However, Delta has an even greater chance of success than CO because it has a much larger fleet of international capable aircraft, has a nationwide route system, and has multiple hubs which are capable of supporting international traffic (ie. despite the domestic cutbacks, CVG has more int’l air service than any similar sized city in population or wealth and it’s all provided by Delta and continues to do well despite the domestic cutbacks). Delta has many opportunities ahead of it but for the 1st time in perhaps 25 years, Delta has a vision of what it can be and the resources to make it happen. And while Delta has almost limitless growth potential over the next few years, its domestic competitors have very little growth capacity available to them. Because it still has a very large fleet of regional jets of all types, Delta is in very good shape to become an extraordinarily strong international airline while giving up very little of its domestic network through aircraft downsizing. Just as CO did in the 90s, Delta will possess a strong ability to grow relative to its domestic and international competitors given the cost advantage that Delta will have.

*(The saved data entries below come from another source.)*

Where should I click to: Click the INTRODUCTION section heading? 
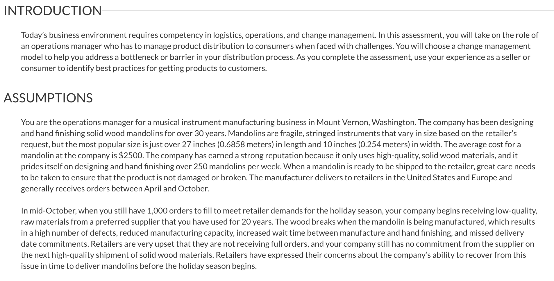pyautogui.click(x=53, y=11)
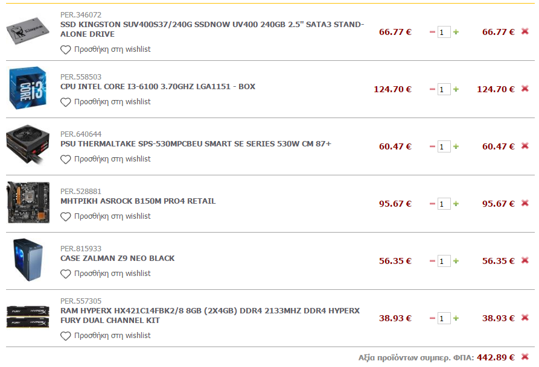This screenshot has height=367, width=539.
Task: Edit quantity field for Zalman Z9 case
Action: (444, 262)
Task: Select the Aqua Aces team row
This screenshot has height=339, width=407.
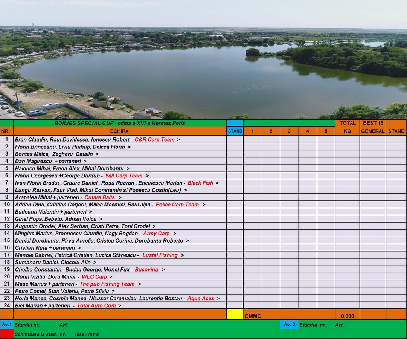Action: (200, 298)
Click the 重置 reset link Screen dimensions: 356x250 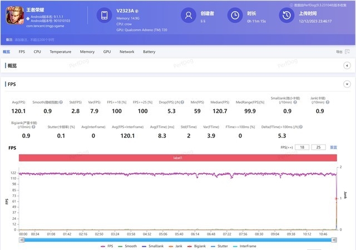tap(334, 148)
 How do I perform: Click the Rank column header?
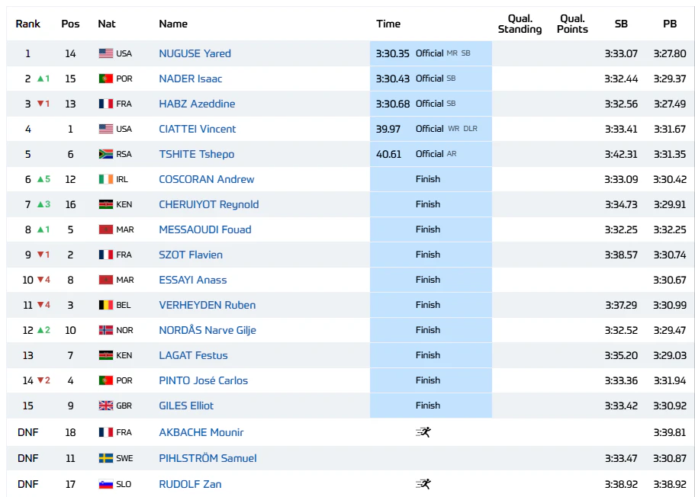(28, 24)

No US airline has developed and maintained the dense worldwide route systems that characterize British Airways, Air France, and Lufthansa. Based on the route announcements and rumors we have seen and heard over the past few months, Delta could very well have the most expansive international route network of any US airline. There will still clearly still be holes in their network but Delta should be able to fill those holes from a position of strength in the not too distant future.

However, a strong network isn’t the only ingredient necessary for a successful airline. Airlines end up in bankruptcy because of damaged finances. To their credit, American Airlines is the only legacy airline that has managed to avoid bankruptcy throughout its history and they have done that by responding to the threats that challenged their business and their balance sheet. However, bankruptcy is not all bad and CO again stands an example of a company that successfully used bankruptcy not only as an opportunity to develop a new strategy but also to clean up the damage from years of losses that resulted from those flawed strategies. To be sure, CO is still a highly leveraged airline and extraordinarily leveraged when compared with other industries but it is generating the revenues necessary to service its debt.

Again, Delta will have an advantage in its financial restructuring when compared with other airlines. Delta entered bankruptcy with the highest amount of unsecured debt of any US airline: $4 billion; its previously strong finances allowed it to offer unsecured debt that others could not. Ironically, Delta tried to renegotiate much of its unsecured debt in the 18 months prior to its bankruptcy filing, but without success. Most of those debt holders will end up with pennies on the dollar but with a stake in the reorganized Delta Air Lines. Put in another perspective, those unsecured debt holders in a sense supported Delta through several years of losses post 9/11.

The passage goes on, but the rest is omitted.